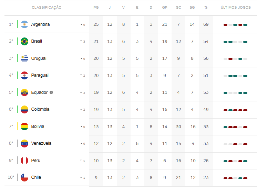
Task: Click the Paraguai flag icon
Action: (x=24, y=75)
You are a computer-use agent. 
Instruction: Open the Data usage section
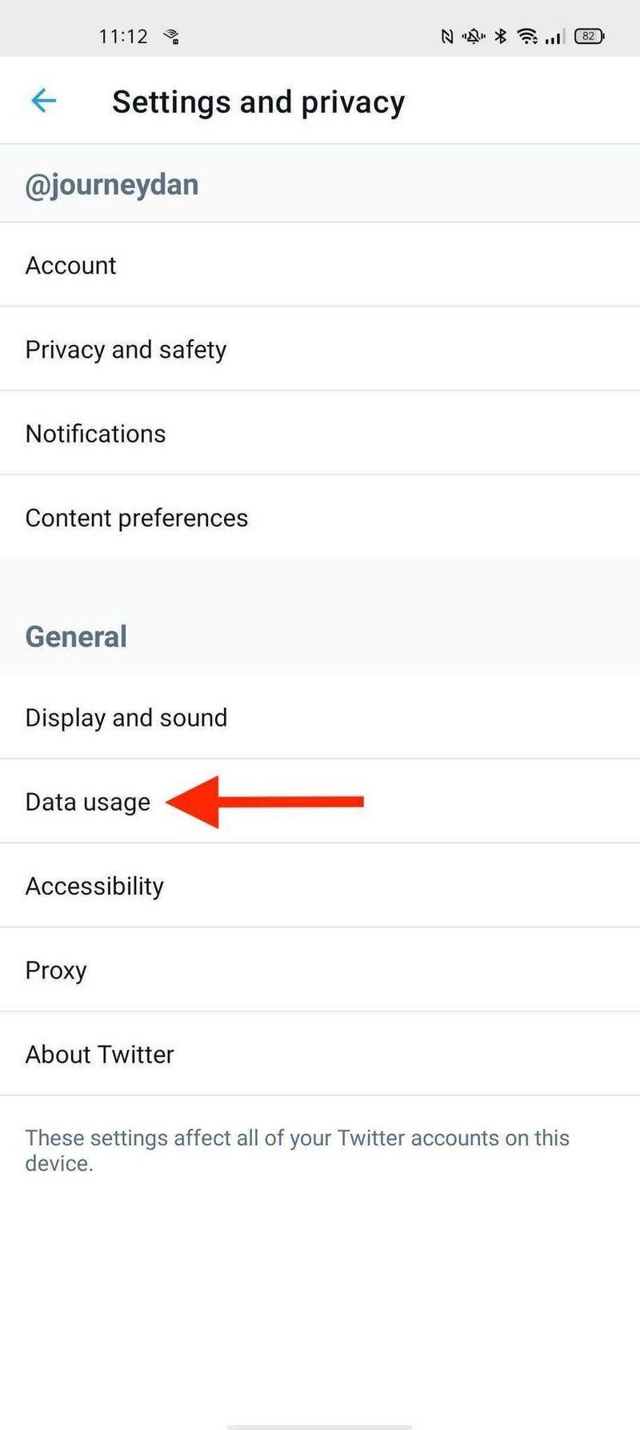pos(88,801)
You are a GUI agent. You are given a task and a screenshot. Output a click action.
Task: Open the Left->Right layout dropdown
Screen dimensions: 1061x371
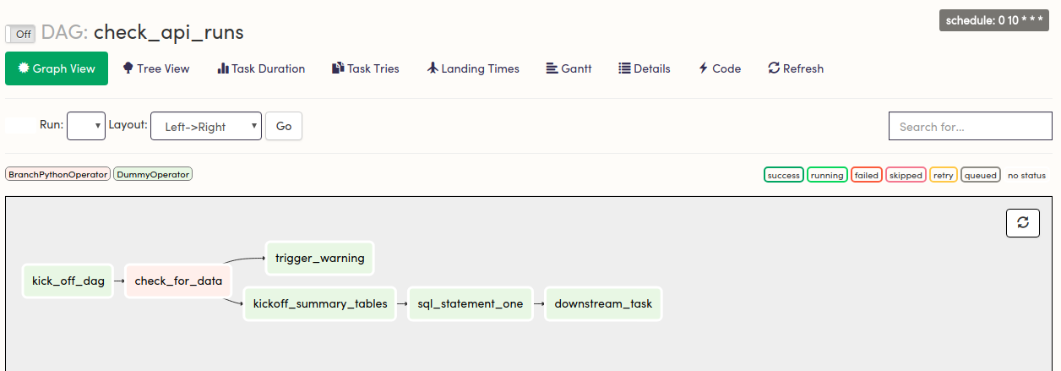[206, 126]
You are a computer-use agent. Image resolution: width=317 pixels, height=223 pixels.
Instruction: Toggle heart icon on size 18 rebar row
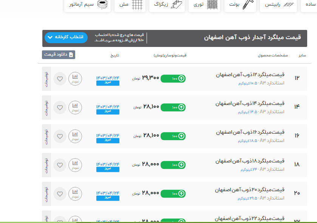(x=60, y=165)
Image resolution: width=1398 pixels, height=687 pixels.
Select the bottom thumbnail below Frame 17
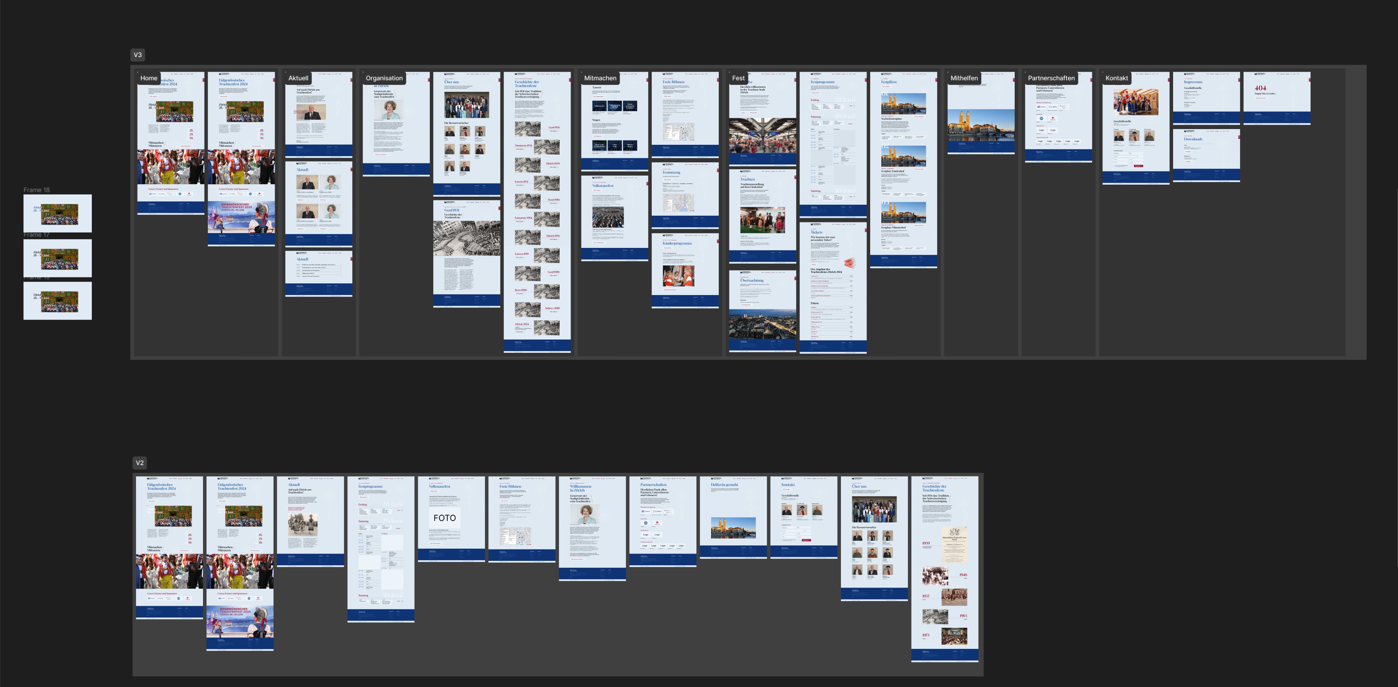[58, 301]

* **Required task**
Count the lines of the material that contain the string "icon", matching case exactly, and reply with the number alone.

* **Result of this exercise**
2